→ Source information
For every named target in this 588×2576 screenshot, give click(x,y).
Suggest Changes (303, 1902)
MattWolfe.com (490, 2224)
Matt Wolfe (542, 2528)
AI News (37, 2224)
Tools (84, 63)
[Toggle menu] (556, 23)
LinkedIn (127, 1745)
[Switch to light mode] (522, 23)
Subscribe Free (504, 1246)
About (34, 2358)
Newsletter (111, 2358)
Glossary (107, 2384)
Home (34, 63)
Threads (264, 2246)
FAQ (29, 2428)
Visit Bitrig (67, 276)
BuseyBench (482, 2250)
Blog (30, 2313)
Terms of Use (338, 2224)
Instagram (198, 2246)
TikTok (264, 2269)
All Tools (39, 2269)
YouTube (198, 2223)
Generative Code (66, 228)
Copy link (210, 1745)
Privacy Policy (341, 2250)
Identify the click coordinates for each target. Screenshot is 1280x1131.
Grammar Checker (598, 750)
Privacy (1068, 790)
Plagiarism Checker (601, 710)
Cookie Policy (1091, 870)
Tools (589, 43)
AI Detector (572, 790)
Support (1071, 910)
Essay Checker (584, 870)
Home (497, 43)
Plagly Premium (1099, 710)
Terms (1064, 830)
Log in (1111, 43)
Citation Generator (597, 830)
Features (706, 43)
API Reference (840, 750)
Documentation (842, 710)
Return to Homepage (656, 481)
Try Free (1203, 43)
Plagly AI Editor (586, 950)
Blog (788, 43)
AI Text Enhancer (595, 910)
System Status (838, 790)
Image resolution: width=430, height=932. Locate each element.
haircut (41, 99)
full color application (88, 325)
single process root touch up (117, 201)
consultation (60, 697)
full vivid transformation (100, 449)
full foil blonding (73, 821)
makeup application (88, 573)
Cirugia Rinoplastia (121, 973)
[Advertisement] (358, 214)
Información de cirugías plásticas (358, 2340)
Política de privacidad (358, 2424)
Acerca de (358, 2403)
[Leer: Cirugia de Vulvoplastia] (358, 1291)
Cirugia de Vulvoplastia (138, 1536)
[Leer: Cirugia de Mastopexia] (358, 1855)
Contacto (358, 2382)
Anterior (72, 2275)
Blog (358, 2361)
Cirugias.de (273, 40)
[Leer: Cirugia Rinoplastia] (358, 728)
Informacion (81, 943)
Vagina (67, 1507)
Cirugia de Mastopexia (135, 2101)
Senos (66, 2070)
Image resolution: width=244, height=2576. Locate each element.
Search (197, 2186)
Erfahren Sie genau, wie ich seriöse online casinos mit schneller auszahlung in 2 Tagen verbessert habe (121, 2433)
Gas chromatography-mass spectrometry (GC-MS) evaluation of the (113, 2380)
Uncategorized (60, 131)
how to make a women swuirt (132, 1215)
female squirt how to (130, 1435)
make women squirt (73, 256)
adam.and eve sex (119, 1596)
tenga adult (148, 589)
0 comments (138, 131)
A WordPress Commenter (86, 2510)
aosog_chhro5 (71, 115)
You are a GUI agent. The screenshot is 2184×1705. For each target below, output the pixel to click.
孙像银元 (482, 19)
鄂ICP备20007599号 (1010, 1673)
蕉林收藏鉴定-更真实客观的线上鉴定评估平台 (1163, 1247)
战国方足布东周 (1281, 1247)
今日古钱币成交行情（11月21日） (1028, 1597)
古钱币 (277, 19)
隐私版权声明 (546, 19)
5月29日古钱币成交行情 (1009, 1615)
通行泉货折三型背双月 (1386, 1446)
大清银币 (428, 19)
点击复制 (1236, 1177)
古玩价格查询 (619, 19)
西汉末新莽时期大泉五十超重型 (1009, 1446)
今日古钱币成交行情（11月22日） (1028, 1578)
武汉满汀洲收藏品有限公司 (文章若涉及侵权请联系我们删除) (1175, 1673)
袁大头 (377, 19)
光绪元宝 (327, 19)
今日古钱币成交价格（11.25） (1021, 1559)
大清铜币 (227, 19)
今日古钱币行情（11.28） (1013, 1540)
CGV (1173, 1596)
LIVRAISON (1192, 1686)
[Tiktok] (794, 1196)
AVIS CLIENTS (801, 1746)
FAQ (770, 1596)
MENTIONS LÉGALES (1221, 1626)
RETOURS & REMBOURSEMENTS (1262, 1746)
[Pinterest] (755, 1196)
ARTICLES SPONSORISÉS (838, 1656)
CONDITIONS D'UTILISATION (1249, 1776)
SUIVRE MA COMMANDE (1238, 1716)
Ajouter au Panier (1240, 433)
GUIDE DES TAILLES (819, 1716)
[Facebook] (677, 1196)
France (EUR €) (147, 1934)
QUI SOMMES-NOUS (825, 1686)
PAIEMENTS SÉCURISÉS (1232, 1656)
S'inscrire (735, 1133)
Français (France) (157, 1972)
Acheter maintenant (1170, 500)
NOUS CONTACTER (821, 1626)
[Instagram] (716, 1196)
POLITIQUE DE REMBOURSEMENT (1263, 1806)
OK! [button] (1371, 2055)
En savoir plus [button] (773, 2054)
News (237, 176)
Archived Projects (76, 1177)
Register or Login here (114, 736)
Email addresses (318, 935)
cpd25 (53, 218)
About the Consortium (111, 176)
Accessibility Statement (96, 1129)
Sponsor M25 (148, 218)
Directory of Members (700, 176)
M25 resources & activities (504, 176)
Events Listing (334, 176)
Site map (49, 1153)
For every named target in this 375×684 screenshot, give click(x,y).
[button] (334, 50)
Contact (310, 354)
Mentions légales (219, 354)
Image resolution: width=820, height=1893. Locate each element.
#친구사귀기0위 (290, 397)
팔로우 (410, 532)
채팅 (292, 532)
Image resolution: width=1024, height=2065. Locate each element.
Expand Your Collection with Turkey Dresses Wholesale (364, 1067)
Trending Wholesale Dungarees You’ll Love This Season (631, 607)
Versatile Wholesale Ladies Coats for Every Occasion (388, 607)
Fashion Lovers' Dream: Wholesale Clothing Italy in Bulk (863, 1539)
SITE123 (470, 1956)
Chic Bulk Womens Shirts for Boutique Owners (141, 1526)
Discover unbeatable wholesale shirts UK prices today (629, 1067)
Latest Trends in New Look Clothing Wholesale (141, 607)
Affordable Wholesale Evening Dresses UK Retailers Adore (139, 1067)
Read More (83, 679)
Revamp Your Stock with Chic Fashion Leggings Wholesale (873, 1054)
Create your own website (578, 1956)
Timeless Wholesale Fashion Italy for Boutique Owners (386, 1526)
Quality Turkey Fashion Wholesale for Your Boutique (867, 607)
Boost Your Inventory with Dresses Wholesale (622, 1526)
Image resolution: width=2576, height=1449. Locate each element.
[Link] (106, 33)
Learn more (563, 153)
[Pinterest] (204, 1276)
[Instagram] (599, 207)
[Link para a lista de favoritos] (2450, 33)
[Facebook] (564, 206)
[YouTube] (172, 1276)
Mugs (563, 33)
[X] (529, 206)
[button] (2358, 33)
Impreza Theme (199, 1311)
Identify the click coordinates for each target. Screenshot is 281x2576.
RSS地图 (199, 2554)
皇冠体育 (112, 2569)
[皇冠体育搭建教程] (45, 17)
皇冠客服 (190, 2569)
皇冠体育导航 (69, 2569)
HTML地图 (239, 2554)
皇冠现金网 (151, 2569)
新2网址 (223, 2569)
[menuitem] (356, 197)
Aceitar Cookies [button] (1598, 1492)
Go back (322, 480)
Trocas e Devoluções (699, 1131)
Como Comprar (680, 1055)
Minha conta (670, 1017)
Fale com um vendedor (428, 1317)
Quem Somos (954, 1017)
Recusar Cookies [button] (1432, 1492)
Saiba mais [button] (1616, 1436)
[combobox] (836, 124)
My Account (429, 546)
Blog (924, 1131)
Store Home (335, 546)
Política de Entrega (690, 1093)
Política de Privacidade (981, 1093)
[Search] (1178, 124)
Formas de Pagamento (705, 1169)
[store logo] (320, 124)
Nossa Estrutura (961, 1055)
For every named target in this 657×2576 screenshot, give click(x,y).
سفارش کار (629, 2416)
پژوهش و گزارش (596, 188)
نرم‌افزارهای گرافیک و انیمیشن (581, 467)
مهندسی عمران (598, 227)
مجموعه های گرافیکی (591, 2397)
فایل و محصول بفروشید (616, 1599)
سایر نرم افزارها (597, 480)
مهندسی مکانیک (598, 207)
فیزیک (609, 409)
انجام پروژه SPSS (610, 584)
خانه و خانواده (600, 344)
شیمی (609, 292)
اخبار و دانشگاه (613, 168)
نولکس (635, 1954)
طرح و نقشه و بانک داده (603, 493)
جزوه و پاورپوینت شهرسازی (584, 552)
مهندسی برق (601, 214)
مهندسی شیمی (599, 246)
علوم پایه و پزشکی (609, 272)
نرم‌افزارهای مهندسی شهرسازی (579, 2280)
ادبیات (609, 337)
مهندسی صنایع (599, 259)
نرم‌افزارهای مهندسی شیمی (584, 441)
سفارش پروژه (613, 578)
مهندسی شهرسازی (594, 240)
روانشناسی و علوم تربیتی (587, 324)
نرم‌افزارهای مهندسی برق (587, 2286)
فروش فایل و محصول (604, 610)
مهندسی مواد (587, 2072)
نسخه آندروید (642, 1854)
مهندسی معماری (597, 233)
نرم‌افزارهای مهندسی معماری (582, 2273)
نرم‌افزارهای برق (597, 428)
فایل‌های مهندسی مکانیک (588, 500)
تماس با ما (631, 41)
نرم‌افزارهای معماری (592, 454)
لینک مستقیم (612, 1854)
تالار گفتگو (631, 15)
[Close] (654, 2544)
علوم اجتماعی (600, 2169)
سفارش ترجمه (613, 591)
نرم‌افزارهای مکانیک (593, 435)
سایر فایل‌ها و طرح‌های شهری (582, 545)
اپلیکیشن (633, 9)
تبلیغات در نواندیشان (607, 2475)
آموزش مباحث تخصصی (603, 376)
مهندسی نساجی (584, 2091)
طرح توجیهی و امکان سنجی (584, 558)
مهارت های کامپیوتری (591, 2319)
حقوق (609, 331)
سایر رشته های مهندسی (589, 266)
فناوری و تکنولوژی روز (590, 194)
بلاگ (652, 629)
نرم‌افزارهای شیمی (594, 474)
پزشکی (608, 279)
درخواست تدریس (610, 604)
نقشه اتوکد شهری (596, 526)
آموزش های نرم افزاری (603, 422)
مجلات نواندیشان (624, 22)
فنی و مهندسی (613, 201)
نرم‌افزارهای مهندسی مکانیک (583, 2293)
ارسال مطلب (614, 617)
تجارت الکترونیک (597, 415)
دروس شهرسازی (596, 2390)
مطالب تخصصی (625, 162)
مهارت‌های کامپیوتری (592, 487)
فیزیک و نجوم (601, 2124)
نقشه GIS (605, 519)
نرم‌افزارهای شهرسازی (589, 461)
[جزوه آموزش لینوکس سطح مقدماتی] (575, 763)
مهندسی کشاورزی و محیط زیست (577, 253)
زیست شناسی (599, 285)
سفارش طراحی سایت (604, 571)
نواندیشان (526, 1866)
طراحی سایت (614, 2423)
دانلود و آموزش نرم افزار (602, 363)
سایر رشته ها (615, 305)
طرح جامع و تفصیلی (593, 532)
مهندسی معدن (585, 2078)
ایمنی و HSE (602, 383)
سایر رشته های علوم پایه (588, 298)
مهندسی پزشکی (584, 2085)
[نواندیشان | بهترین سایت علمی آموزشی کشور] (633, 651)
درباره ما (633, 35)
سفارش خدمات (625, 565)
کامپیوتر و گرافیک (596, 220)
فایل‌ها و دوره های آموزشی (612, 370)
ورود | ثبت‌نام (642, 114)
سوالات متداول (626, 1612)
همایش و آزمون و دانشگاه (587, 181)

→ What you will do
The first line of the records begins the span, and the line containing "FAQ (29, 2428)" ends it. Reproduce that span exactly, both ends included.

→ Your solution
For every named target in this 588×2576 screenshot, give click(x,y).
Suggest Changes (303, 1902)
MattWolfe.com (490, 2224)
Matt Wolfe (542, 2528)
AI News (37, 2224)
Tools (84, 63)
[Toggle menu] (556, 23)
LinkedIn (127, 1745)
[Switch to light mode] (522, 23)
Subscribe Free (504, 1246)
About (34, 2358)
Newsletter (111, 2358)
Glossary (107, 2384)
Home (34, 63)
Threads (264, 2246)
FAQ (29, 2428)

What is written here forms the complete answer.